The screenplay by Michelle Ehlen talks about a lesbian couple Jamie and Jill exploring the underground world of S&M while their friends David and Lola compete to see who is cool enough to go through with a threesome.

==Plot==
When Jamie finds out her girlfriend Jill has spent time exploring BDSM, her insecurities about falling behind in the bedroom push her to propose that they start going to underground clubs. Jamie decides to use the pseudonym Sally so she can stay anonymous but still look like she is using her real name, which apparently she thinks makes her look cool. Identifying as the butch one in a traditional butch/femme couple, "Sally" assumes she will take the dominant role in their escapades, with Jill as her submissive, but Jill has ideas of her own.

==Cast==
- Jen McPherson as Jill
- Michelle Ehlen as Jamie
- Shaela Cook as Lola
- Scott Keiji Takeda as David
- Adrian Gonzalez as Sebastian
- Dolly Grey as Melina
- Christopher Callen as Mistress Chyenne
- Shaun Laundry as Princess

==Production==
Michelle Ehlen raised funds on Kickstarter and the whole production worked under micro-budget. The unused funds were donated through this campaign to the L.A. LGBT Center

The film was shot on location in Los Angeles, California, US.
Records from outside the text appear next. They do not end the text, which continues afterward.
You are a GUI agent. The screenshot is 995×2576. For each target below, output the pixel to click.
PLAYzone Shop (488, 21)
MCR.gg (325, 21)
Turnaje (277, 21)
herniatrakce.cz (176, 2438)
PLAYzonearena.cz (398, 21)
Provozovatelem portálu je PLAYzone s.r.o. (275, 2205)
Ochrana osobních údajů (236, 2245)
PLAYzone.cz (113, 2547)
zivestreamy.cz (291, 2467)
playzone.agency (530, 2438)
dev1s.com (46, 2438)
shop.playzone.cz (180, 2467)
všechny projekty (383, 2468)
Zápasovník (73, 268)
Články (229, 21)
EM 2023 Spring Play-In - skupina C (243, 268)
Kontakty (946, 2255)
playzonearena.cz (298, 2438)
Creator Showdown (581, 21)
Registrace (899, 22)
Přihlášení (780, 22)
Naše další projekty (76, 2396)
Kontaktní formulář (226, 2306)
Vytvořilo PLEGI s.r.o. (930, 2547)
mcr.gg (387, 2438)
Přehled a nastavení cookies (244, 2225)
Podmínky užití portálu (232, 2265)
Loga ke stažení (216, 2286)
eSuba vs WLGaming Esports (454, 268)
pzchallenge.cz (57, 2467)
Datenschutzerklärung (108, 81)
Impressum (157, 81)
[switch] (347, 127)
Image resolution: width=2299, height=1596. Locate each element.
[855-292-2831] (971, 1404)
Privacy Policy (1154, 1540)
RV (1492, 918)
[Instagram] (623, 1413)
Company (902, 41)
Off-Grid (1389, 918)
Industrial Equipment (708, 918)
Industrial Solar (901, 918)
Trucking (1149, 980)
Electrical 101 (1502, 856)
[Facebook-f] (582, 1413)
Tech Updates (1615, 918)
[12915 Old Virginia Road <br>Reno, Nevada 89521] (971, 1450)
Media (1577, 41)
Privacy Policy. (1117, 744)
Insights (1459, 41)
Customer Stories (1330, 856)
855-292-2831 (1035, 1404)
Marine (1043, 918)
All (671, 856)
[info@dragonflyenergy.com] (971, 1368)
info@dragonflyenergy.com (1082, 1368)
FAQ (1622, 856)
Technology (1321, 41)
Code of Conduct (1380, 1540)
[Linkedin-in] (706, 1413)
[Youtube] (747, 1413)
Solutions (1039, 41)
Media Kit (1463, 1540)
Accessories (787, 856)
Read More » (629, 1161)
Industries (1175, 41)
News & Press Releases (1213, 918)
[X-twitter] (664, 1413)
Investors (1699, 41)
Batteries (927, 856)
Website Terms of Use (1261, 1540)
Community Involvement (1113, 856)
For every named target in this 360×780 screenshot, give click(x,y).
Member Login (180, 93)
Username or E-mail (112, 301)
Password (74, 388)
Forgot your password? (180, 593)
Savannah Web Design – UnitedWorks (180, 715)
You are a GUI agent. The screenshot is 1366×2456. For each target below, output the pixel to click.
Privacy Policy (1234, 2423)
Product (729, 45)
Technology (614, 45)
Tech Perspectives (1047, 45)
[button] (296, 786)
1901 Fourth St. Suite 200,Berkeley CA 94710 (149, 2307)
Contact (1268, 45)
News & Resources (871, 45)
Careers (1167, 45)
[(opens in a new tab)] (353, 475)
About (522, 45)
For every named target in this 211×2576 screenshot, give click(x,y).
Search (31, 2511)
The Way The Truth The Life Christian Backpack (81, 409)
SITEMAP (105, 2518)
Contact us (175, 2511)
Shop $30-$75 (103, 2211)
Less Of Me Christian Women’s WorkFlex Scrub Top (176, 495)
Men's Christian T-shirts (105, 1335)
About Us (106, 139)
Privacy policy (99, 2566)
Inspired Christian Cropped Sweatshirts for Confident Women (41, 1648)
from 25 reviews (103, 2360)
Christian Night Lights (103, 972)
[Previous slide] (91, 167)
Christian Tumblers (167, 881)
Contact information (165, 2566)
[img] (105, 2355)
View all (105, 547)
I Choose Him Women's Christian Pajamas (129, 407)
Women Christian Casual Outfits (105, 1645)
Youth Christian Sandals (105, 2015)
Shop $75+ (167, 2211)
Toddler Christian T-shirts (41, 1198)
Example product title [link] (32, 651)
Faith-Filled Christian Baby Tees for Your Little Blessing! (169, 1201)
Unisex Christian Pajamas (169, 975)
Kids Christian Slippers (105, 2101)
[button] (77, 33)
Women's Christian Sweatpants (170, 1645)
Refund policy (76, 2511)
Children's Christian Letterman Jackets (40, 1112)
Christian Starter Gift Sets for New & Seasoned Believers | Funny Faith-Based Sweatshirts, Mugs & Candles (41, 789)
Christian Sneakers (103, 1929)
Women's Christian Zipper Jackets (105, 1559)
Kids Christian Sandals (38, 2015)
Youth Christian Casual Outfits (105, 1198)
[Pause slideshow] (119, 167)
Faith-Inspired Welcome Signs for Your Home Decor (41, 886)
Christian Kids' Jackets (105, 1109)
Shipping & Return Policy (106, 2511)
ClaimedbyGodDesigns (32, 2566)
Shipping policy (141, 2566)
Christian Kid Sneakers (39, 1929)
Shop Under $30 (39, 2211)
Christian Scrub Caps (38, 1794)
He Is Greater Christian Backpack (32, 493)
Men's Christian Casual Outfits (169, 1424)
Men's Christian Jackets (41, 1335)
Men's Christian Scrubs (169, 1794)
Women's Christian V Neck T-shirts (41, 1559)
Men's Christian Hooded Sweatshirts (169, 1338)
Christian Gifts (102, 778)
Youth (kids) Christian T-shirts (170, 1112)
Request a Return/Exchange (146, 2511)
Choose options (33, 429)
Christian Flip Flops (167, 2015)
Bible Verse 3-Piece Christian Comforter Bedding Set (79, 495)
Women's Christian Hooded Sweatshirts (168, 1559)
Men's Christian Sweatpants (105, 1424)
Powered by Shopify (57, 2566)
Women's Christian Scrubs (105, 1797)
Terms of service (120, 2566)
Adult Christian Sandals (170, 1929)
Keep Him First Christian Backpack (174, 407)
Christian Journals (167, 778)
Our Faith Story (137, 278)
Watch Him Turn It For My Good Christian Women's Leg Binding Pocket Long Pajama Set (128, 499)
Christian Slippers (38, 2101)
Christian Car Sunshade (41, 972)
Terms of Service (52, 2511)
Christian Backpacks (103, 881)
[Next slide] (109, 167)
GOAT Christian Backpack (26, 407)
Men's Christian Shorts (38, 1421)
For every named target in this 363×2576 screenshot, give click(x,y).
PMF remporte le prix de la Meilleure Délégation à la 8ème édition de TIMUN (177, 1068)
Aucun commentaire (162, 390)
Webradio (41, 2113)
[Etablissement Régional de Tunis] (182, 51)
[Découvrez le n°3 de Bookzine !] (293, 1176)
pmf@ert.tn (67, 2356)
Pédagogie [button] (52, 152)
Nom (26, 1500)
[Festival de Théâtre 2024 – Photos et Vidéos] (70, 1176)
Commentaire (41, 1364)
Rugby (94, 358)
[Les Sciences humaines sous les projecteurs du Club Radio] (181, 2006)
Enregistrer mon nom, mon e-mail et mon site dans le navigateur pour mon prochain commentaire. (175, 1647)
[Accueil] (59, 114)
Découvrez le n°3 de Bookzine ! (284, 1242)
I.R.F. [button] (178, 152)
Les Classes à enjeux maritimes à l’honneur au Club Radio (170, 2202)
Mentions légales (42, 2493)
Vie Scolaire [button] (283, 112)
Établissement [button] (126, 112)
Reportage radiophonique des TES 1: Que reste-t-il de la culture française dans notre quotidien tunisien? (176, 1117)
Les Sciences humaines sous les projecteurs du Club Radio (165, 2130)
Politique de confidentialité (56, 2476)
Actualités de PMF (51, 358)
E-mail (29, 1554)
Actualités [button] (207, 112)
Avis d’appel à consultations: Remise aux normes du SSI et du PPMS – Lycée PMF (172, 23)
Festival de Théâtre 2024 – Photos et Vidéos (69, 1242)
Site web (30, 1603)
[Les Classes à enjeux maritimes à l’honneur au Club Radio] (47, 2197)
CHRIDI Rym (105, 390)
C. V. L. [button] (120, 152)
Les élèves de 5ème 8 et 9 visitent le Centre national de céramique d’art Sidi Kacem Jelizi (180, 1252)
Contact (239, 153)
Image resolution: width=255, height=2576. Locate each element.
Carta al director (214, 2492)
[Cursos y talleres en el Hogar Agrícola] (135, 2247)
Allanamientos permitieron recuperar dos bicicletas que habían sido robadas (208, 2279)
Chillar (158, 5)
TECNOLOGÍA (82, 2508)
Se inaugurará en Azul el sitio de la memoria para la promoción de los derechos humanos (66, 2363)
===Principal production credits===
- Producers ..... David Au, Charlie Vaughn
- Original Music ..... Johnny Harris
- Cinematography ..... Olivia Kuan
- Production Design ..... David Monster
- Make-Up Department ..... Crystal Nardico
- Film Editor ..... Michelle Ehlen

==Soundtrack==
The film features a whole score composed by Johnny Harris plus the following tracks:

- "Black Lipstick Kiss"
Written by: 'Lynx Dean'.
Performed by: 'Random Order'. (Best Song In Film Award: Won)

- "Death To Vanilla Sex"
Written by: 'Count Boogie'.
Performed by: 'Count Boogie'.

- "Radioactive"
Written by: 'Kiirstin Marilyn'.
Performed by: 'Kiirstin Marilyn'.

==Critical reception==
The Independent Critic said the film "I loved S&M Sally... A delightfully entertaining and awesomely kinky romp through flogging, electric play, fire play, and life in the dungeon snack room, S&M Sally is about 100 times more entertaining and authentic than the straighter yet far more awkwardly awful 50 Shades drivel."

Dr. Patti Britton posted on Facebook "I highly recommend this film, "S&M Sally" on #BDSM for all sex coaches and sexologists".

"The Curve Magazine" wrote "It's a funny, sexy, genuine romp with minimal gayngst and lots of representation".

===Awards and nominations===
Award wins:
- Jury Award (Special Mention) - International Gay & Lesbian Film Festival, Barcelona, Spain.
- QAward (Best Comedic Feature) - International Gay & Lesbian Film Festival, Fort Worth, TX, USA.
- Jury Prize (Best Feature) - International Gay & Lesbian Film Festival, Philadelphia, USA.
- Audience Award (Best Feature) - International Gay & Lesbian Film Festival, Sacramento, CA, USA.
- Audience Award - Kaleidoscope, The Little Rock LGBT Film Festival, Arkansas, USA.
- Audience Award - Out Film CT, LGBT Film Festival, Connecticut, USA.
- Best Screenplay - QFilms, Long Beach, CA, USA.
- Director's Award - Out Film CT, LGBT Film Festival, Connecticut, USA.